Sobre los “musulmanes” no habíamos tenido noticias. Ni el cine ni la televisión nos han mostrado sus figuras (sólo existe una filmación realizada por los rusos mientras entraban al campo); los libros sobre los campos de exterminio tampoco los han mencionado. Son los testimonios de los supervivientes, como los de Primo Levi y Elie Wiessel, los que han dado recientemente informe sobre ellos. El proceso del campo significa una serie sustracciones que inicia por quitarle a una población la categoría de pueblo con derechos y nacionalidad, y termina por sustraer al ser vivo la categoría de ser humano, convirtiéndolo en “musulmán”. Así se produce la paradoja de Auschwitz, se entra como judío, se termina como musulmán.

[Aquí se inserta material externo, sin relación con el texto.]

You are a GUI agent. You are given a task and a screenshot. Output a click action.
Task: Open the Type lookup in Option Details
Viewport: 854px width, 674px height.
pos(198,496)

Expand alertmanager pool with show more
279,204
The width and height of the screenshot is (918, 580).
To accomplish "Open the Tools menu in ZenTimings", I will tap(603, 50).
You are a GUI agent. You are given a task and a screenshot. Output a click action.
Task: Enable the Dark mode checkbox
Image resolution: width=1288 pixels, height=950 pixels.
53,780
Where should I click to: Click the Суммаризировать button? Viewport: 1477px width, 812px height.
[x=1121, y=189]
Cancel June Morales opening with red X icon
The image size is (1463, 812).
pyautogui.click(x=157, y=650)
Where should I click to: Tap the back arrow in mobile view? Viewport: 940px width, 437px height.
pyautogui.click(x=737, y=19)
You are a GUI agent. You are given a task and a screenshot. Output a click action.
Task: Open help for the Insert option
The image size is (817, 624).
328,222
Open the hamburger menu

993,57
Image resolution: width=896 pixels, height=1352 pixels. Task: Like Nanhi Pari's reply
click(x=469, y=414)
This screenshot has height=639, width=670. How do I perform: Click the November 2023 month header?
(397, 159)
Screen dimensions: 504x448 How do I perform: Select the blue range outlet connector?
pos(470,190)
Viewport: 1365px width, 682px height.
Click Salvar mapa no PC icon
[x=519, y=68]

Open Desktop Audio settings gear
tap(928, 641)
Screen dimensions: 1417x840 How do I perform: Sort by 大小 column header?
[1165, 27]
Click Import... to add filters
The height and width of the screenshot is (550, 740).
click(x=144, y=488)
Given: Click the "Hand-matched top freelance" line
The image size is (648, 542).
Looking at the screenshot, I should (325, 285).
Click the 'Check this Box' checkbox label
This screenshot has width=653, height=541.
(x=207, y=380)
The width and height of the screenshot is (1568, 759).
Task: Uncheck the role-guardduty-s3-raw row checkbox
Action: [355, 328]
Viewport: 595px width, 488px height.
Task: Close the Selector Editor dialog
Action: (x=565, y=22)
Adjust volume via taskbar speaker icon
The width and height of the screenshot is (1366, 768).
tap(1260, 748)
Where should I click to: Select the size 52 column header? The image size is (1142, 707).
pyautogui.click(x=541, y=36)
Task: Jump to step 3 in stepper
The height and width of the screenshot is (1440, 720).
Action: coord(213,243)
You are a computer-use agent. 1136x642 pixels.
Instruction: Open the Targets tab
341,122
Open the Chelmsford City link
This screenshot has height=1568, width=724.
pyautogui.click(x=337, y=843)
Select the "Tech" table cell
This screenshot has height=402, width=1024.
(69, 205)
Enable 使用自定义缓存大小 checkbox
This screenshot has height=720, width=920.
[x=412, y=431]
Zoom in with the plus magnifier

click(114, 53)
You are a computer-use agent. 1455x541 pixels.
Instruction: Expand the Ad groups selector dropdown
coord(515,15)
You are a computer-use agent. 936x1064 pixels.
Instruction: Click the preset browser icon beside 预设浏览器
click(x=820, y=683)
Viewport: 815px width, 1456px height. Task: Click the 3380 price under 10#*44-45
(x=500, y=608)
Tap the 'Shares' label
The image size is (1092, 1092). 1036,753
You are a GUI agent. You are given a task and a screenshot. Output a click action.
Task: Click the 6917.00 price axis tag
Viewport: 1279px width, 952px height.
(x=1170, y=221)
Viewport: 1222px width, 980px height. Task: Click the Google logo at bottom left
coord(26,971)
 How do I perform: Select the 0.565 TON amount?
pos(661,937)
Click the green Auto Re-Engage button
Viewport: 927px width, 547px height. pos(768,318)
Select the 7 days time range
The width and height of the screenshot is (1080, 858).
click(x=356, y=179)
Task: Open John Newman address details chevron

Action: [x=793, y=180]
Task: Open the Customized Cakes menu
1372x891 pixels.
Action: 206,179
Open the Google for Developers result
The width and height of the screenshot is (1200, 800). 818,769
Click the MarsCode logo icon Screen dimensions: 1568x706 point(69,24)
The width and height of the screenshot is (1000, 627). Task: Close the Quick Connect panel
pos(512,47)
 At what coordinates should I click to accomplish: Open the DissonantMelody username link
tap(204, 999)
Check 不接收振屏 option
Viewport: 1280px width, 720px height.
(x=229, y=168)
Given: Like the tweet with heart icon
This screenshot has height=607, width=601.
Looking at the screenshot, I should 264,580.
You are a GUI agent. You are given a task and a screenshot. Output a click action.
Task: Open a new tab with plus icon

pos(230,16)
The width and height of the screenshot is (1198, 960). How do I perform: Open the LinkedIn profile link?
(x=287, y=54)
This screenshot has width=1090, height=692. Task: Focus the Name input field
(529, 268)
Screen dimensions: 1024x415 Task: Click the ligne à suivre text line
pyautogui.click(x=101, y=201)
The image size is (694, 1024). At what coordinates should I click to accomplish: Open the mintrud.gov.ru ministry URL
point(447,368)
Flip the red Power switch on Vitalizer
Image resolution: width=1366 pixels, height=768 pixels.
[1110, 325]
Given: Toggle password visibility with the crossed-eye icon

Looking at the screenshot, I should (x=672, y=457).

Los campos de exterminio y de concentración se presentan como fenómenos propiamente moderno. No es que antes no hubiesen existiesen procesos de limpieza étnica, sino que la masificación y planificación de los campos modernos era inaudita. Junto con el advenimiento de los sistemas democráticos, con el surgimiento de la sociedad civil y las progresiva conquista de derechos que trae consigo, el campo de concentración aparece en escena. Se trata ciertamente de un “estado de excepción” en el que las personas son despojadas de sus derechos. La figura del “estado de excepción” representa el poder del Estado para hacer lo que “considere necesario” con una población determinada con a fin de “salvar” a la nación y hacer prevalecer la Razón de Estado. Si bien es una figura jurídica antigua, en la modernidad cobra mayor presencia gracias a teóricos conservadores como Donoso Cortés y Carl Schmitt. El golpe militar (Chile y Argentina), el golpe cívico-militar (Perú) son formas de “estado de excepción”. El campo de concentración es su forma más extrema.

El hace poco desaparecido filósofo norteamericano Richard Rorty, siguiendo las líneas del pragmatismo clásico, señaló que la superioridad de una creencia no consiste en su fundamentación, sino en sus consecuencias prácticas. Es decir, la superioridad de los derechos fundamentales y la de la creencia en los derechos humanos no consiste en su fundamentación. Es en vano hurgar en la arqueología metafísica de tales intuiciones, y menos aún fraguar una metafísica viciosa, sino que es importante tener la suficiente memoria histórica como para recordar que las creencias adversarias conducen a cursos de acciones indeseables para una ciudadanía reflexiva.